Diciamo che i nostri Paesi non sono per giovani perché non possono accedere agli alloggi, perché non possono emanciparsi, perché da molto tempo i loro salari sono molto bassi, perché esiste una gerontocrazia istituzionale che impedisce loro di influenzare la vita democratica. E tutto ciò è vero. Il nostro sistema pensionistico garantisce il presente degli anziani ed è un grande ipoteca per chi ha 40 anni di vita professionale davanti a sé. Tutto ciò è una profonda ingiustizia che giudica e discredita il nostro modo di vivere.

Ma al di là delle patologie, questo non sentirsi accompagnati dei nostri giovani, questo desiderio di amore e di pace, andando oltre il disgusto che queste due parole possono suscitare in noi, è una fonte di energia umana senza la quale saremmo morti.ì Noi adulti che aspiriamo solo alla tranquillità e a non avere dolori fisici non riusciamo a capire che voler essere accompagnati e non trovare risposta è la grande risorsa di un mondo come quello europeo, un mondo stanco e senza forze.

Meno male che qualcuno spera che nel 2025 si giunga a un accordo di pace in Ucraina. Un accordo che non sia una resa e che non rinvii il problema della sicurezza. Meno male che qualcuno desidera che finisca la guerra a Gaza, che ha causato decine di migliaia di vittime tra i civili e che usa la carestia come arma.

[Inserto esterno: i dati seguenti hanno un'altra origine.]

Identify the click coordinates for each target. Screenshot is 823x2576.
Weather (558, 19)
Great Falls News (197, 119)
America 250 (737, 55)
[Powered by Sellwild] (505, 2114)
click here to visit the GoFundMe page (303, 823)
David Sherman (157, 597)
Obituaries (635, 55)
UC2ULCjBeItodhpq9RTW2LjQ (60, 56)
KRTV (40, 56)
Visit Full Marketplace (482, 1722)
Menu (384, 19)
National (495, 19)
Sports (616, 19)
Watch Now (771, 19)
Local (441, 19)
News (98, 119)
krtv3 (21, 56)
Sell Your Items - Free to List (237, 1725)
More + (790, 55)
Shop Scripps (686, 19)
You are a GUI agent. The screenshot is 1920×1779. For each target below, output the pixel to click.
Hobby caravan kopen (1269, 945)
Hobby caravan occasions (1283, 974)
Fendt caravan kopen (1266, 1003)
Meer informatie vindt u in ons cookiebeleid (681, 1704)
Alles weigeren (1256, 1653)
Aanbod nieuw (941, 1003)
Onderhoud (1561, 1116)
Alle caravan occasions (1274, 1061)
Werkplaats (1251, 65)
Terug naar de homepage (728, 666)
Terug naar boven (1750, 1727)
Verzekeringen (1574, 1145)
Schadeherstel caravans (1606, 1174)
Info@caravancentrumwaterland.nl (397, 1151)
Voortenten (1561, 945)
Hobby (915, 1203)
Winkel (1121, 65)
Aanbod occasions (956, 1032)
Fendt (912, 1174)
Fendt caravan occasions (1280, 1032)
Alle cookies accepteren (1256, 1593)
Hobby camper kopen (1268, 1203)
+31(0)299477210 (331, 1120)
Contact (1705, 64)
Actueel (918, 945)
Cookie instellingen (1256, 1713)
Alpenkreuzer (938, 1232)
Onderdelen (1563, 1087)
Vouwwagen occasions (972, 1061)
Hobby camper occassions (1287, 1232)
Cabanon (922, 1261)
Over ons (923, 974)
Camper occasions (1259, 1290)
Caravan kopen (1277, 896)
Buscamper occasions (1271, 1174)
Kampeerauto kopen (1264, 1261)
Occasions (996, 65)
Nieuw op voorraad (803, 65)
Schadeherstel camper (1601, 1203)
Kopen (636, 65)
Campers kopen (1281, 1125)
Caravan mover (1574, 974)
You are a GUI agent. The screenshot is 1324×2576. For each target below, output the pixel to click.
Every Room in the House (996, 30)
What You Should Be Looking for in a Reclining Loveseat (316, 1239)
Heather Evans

Non avremo mai un’umanità sana senza sentirci, senza saperci radicalmente soli e, quindi, radicalmente accompagnati, senza riconoscere che non esiste tranquillità possibile, senza fare nostri l’inquietudine e il dolore straziante che la guerra provoca. Il 2025 sarà un buon anno se ci riporterà alla nostra solitudine primaria, se ci farà vivere salubremente inquieti.